En el último medio siglo, nuestro sistema universitario ha
declinado y con ello, claramente, no ha contribuido al desarrollo del
país. Quizá esa decadencia se exprese en el estado en que se encuentra
la universidad pública. Ahí donde debió crearse una educación superior
de calidad accesible en principio para todos, se establecieron grandes
concentraciones burocráticas que han devenido poco gobernables al caer
en una espiral de radicalismo político que terminó por tergiversar, y
de hecho, neutralizar sus posibilidades de injerencia constructiva en
los asuntos públicos. No solamente eso: el Estado, al hallar en la
universidad un foco de acción y prédica fuertemente contestataria, optó
por retirarle el sostenimiento financiero y abandonarla a su suerte.
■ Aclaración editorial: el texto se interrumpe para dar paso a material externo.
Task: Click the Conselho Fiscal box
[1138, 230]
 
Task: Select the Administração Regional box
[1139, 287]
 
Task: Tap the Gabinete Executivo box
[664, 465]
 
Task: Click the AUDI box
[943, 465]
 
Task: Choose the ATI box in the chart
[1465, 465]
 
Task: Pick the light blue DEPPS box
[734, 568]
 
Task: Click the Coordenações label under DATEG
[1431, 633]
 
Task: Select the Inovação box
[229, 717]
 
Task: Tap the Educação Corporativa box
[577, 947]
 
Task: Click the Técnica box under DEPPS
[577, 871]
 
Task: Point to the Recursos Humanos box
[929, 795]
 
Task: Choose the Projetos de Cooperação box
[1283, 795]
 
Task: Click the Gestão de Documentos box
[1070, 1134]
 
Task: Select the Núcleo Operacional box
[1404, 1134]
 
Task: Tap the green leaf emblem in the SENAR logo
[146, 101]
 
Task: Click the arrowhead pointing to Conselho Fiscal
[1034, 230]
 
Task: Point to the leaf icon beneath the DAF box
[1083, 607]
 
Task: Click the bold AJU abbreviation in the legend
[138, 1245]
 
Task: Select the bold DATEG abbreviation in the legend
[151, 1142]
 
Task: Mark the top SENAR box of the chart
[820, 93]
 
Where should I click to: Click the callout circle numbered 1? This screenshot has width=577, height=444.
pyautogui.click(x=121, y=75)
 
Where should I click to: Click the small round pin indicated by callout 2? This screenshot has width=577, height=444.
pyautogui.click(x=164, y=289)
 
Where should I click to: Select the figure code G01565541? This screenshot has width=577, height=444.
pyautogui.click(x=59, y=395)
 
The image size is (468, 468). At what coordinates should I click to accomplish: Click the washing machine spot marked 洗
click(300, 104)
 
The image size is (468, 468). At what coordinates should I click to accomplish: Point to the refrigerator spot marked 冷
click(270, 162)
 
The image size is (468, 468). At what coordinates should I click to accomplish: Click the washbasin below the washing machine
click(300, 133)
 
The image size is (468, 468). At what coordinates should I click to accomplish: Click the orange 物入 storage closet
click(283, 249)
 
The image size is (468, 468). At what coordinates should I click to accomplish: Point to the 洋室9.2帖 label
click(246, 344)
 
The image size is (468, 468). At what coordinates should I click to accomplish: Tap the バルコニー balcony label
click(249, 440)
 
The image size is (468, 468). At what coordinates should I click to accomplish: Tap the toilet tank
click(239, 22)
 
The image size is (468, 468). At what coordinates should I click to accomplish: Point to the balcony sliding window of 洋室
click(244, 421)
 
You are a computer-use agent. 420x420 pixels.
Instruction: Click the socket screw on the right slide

Esto ha situado a las universidades públicas en una triple situación
de precariedad: honda pobreza de su infraestructura, incapacidad para
atraer a sus claustros a las personas más capacitadas y una dotación
presupuestal ínfima que, además, se hace proporcionalmente más
insignificante en la medida en que continúa la proliferación demagógica
de universidades sin futuro ni presente.
Superar este estado de cosas exige reconocer que en este momento no
tenemos un modelo de universidad que haya sido el resultado de un
cuidadoso diálogo entre Estado y sociedad. Existen los residuos dejados
por la decadencia de un modelo anterior y, de otra parte, los nuevos
aditamentos de un seudomodelo nuevo, resultante de una legislación
oportunista o, en el mejor de los casos, irreflexiva y cegada por un
cierto fetichismo empresarial. Debemos, pues, reconocer la necesidad de
plantear un modelo distinto que rompa con ciertos mitos paralizantes
para así revitalizar a la universidad pública.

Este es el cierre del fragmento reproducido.